The Conservative answer appears clear. Over the last three decades, the Tories have established themselves as the party of homeowners. In 1979, Thatcher dreamed of a ‘property owning democracy.’ In 2015, Cameron launched a ‘crusade’ for homeownership. Renters receive little sympathy. Chancellor George Osborne’s austerity package directly targeted support for struggling tenants. The Bedroom Tax, for example, raised levies on social tenants deemed to be occupying too many rooms. Housing Benefits have long been on the Conservative chopping block.
These policies are not the product of pure political calculation. Rather, they reveal something important about Tory ideology applied to the housing market. In my interviews with members of the Kensington and Chelsea council – the council now under investigation for its role in the Grenfell Tower fire – equity was clearly not the priority. ‘Not everyone can live in Kensington and Chelsea,’ they told me, glibly. Theirs was not a passive neglect of Grenfell’s residents. It was an active selection of homeowning winners.

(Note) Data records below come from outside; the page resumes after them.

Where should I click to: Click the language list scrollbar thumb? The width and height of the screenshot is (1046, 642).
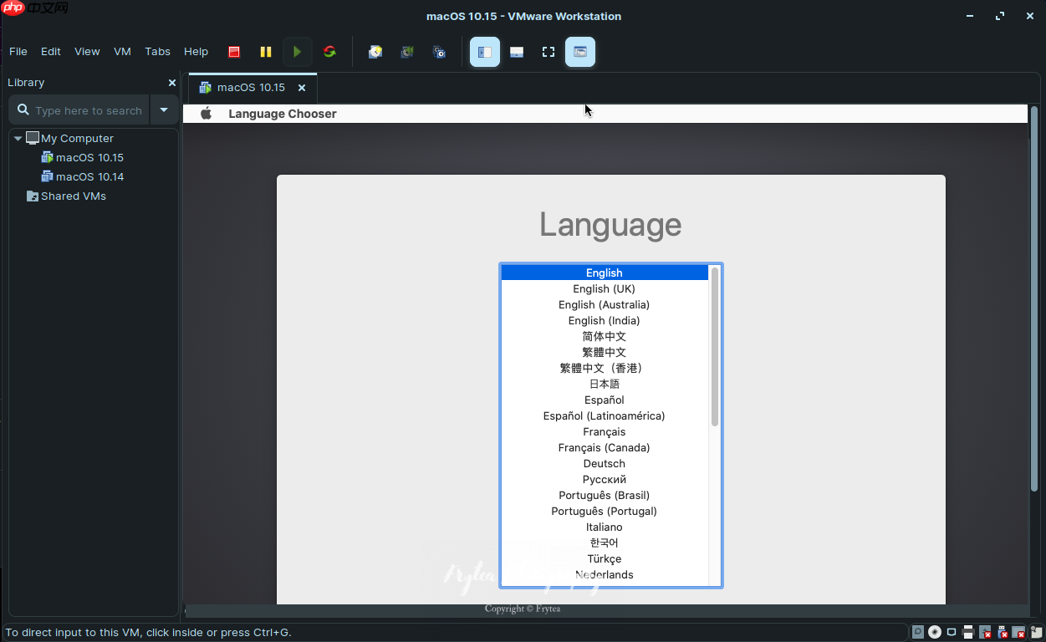715,347
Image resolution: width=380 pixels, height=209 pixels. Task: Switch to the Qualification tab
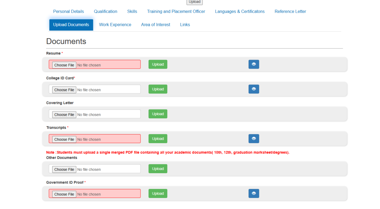105,11
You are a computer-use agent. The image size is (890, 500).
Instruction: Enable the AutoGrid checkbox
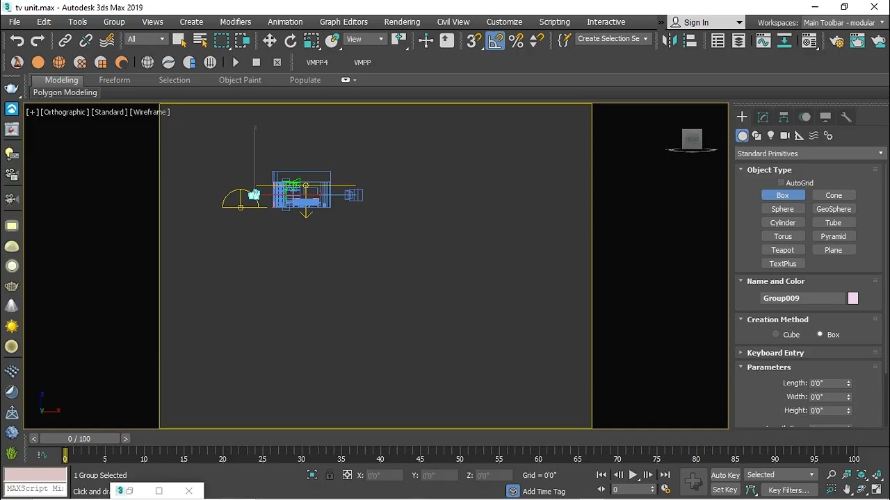coord(781,183)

And what of Labour? Whose side are they on?
My research suggests that Labour leaders reject the premise all together. There remains a deep commitment in the Labour party to ‘broad church’ politics – the pursuit of win-win solutions that can both benefit homeowners and aid renters at the same time. At the end of all my interviews, I asked Labour councils, MPs, and ministers one question: How would you like house prices to behave over the next five years? Their answers were almost all the same. ‘We would like house prices to keep going up, of course,’ they told me. ‘But also to solve the affordability crisis.’
It is a paradox worthy of pause. For many years, Labour has been in denial about the distributional dynamics of the housing market. Prime Ministers Blair and Brown oversaw a rapid rise in house prices that seemed to float the whole British economy – at least until the crash. At the same time, the housing benefit bill expanded rapidly to cover renters’ rising costs. It was a temporary win-win, buying time before a much bigger collapse that looms today on the horizon.

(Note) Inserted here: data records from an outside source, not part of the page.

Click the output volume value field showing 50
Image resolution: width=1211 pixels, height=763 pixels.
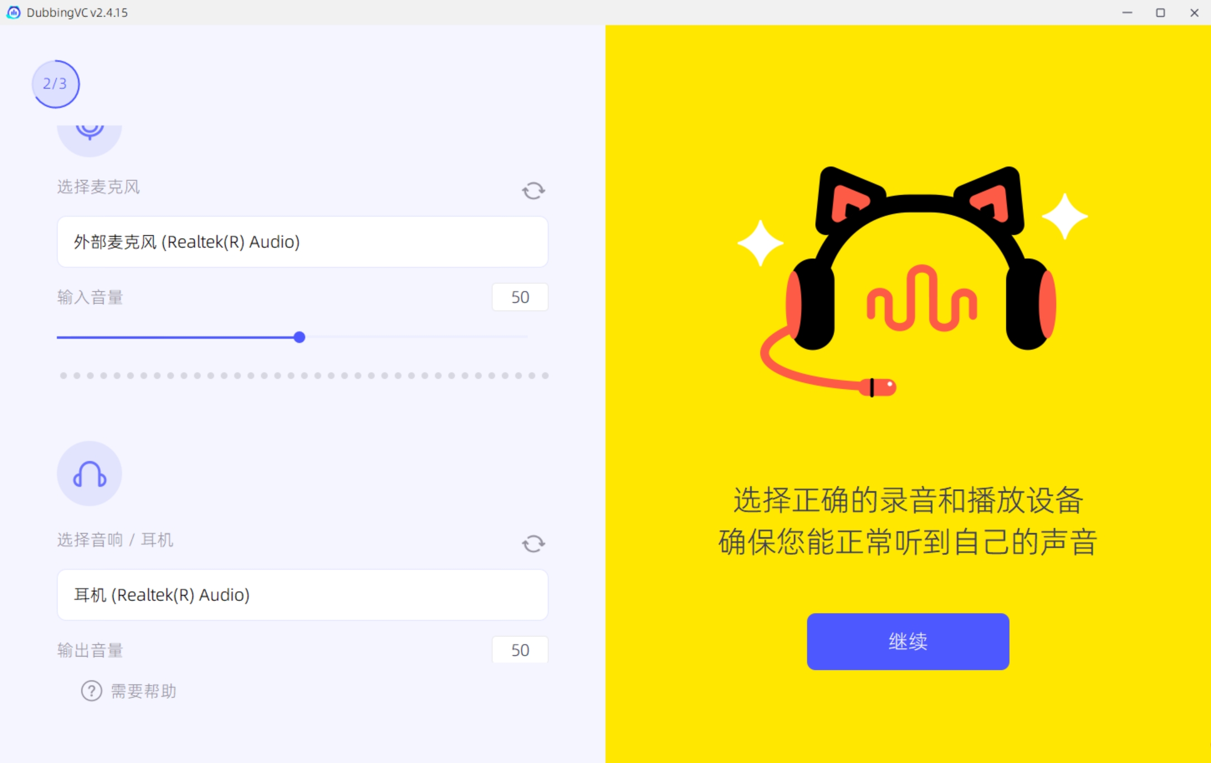point(520,650)
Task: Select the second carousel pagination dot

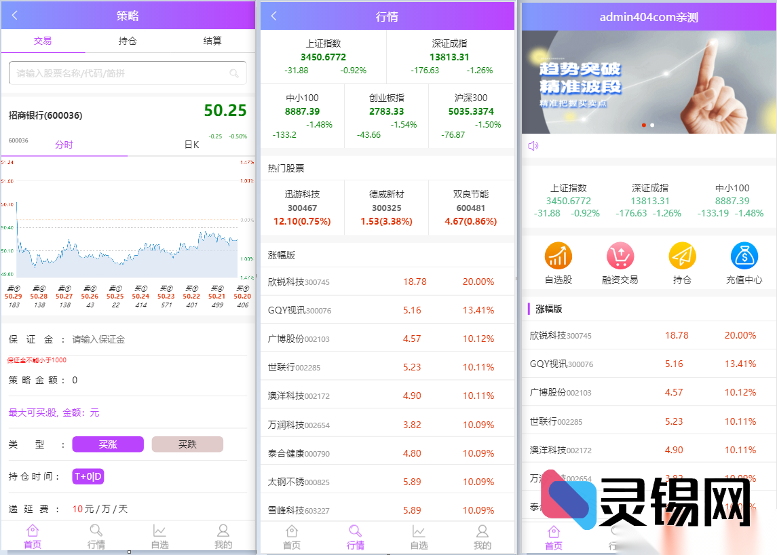Action: pyautogui.click(x=652, y=125)
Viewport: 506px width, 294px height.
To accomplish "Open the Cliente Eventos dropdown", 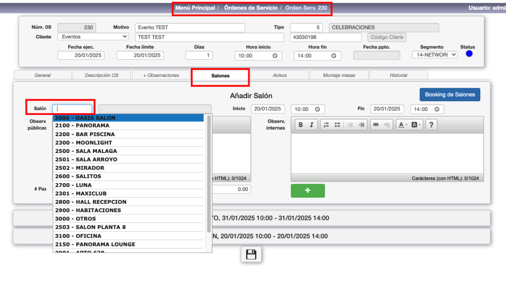I will click(x=93, y=37).
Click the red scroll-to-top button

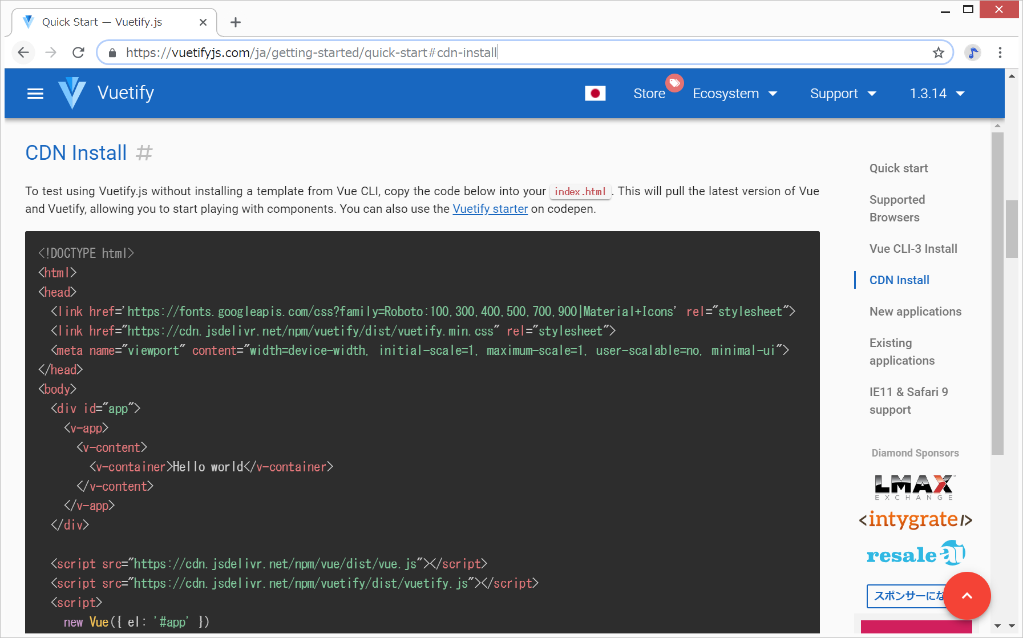pos(967,596)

There are winds of change. Theresa May’s government has been much more frank about the human costs of high housing costs. Jeremy Corbyn’s opposition has been much more vocal about the rejection of austerity policy and the introduction of robust protections for tenants.
But no change in British housing politics can come about without an honest conversation about winners and losers. References to a housing ‘crisis’ in Britain obscures the fact that, for millions of families, homeownership has been the avenue to financial security – a source of income through equity release, an important complement to pensions in retirement. Retirees withdrew over £2 billion in equity in 2016 alone.
Progressive housing reform should compensate those families for the losses they will incur as a result of the long overdue price correction in the housing market. More robust pensions, for example, can directly offset a decline in housing wealth.
These reform packages are necessary not only for the health and sustainability of the British economy. They are also necessary to bring together the broad coalition of voters to support the reforms in Parliament. Something, in any case, must give.
Britain is becoming a nation of renters. Britain’s political leaders can no longer afford to ignore them.